This is the first installment of a three-part series by guest blogger, Mark Nalevanko, Director of the Carolina Region/USA Beach Volleyball.
As we just concluded another record-breaking year of junior beach volleyball in 2013, I took a few moments to reflect on where things started, where they are now and where they’re going. I grew up in the Triad and was able to participate for three years on a co-ed volleyball team, which got me hooked on the sport. Even though there were no formal opportunities to play boys’ volleyball during high school, I continued to play occasionally in the backyard and recreationally in college either on the sand courts by the dorms or through intramurals. While I didn’t consider myself a serious player, I was completely enamored by the sport.
After participating in an occasional tournament, traveling to places like Captain Bills in Wilmington or even down to Florida, I got to thinking “Why aren’t there some sand volleyball tournaments around the Raleigh area?” I saw so many people playing in grass events, and with multiple parks in the area with 4-6 courts each, it just made sense to me.
As I was doing my research on this idea, I happened to stumble across a site called AAU Beach. I read on the website about how junior beach tournaments got started in California in the 1990s. I said to myself “Wow, I wish I had this opportunity when I was growing up!” And this led to starting BOTH junior and adult sand tournaments under the Vh1vball organization in 2006.
I quickly found myself focusing on the junior side of things with the help of well-established volleyball people in NC, Mike Marks and Vaughn Hastings. The first year saw three tournaments and a clinic event. From what I could tell, it was the first large-scale effort in NC to involve juniors in the sport of beach volleyball. The very first tournament that year at Jaycee Park had 24 teams competing across the 14U-18U divisions. It was a modest but successful start.
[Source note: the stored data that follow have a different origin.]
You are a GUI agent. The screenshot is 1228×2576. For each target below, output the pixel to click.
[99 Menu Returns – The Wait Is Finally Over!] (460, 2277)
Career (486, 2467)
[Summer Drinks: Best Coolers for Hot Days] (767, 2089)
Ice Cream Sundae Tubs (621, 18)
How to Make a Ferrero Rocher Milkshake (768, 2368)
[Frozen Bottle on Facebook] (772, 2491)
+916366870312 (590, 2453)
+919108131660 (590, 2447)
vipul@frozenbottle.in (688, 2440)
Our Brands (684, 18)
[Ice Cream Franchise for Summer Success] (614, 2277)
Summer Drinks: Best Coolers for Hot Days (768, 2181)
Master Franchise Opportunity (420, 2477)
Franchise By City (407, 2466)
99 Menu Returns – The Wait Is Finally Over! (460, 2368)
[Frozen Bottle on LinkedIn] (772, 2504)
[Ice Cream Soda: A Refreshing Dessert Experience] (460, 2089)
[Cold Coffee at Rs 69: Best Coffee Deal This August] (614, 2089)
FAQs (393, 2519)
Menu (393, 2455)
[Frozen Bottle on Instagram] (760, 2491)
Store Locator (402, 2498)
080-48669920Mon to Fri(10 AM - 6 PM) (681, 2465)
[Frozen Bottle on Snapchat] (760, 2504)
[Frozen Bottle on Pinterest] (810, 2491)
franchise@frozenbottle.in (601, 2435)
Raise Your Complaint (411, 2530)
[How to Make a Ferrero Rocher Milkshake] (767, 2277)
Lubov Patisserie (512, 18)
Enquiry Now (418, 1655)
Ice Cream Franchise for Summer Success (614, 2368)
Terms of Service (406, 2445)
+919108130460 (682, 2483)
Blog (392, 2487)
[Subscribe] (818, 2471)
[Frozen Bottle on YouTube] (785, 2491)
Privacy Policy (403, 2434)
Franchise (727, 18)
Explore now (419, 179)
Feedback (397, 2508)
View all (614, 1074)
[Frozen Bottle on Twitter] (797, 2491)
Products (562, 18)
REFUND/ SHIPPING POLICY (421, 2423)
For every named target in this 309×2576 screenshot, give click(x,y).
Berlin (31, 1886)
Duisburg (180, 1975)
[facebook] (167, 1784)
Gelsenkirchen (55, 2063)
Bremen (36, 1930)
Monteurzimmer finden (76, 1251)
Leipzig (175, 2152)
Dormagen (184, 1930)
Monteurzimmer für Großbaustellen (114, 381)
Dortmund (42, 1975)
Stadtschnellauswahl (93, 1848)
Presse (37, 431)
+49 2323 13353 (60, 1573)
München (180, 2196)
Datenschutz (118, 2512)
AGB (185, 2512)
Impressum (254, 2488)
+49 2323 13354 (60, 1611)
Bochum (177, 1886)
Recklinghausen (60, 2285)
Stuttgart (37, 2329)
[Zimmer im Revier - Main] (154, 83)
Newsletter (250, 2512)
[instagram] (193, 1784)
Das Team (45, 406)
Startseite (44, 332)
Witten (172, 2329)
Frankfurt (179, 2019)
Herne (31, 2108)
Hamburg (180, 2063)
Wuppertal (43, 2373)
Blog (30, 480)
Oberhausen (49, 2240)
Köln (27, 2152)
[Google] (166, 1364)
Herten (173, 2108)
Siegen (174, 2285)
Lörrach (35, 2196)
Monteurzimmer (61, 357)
Junior tournaments would continue to grow in leaps and bounds in subsequent years. Participation numbers would seemingly double almost every year. Events with 40-50 teams became common, then 70-80 – finally 100+ became the reality! In 2013, the four Vh1vball hosted events brought in 419 teams with the Carolina Grand Slam in May having 143, the most ever for a juniors beach event in NC. Other organizations across the state have joined in recent years to help establish the Carolina Region Jr Beach Volleyball Tour. In seven years, the sport of junior beach volleyball in NC has become a nationally recognized hotspot for junior beach volleyball participation.